◆ Work to complete
Search the listing below for "agent". Copy each matching line.

----------

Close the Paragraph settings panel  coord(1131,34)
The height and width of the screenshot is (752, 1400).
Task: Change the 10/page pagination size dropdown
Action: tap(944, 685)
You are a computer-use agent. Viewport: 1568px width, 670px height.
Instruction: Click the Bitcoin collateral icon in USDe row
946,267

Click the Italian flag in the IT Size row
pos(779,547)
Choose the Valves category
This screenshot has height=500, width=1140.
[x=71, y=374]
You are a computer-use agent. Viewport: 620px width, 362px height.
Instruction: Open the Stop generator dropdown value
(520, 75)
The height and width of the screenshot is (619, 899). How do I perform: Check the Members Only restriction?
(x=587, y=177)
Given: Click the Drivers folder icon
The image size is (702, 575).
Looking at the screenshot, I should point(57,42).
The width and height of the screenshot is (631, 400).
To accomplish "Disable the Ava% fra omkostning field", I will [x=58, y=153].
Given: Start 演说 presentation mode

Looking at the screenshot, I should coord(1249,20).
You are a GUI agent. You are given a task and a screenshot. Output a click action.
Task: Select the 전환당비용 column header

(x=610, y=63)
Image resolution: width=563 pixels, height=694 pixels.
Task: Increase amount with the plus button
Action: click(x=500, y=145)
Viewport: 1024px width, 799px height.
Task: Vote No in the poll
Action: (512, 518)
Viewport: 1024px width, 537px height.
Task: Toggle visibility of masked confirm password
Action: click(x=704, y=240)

----------

◆ Expected answer
You are a computer-use agent. Viewport: 1568px width, 670px height.
You are a computer-use agent. Viewport: 620px width, 362px height.
You are a GUI agent. You are given a task and a screenshot. Output a click action.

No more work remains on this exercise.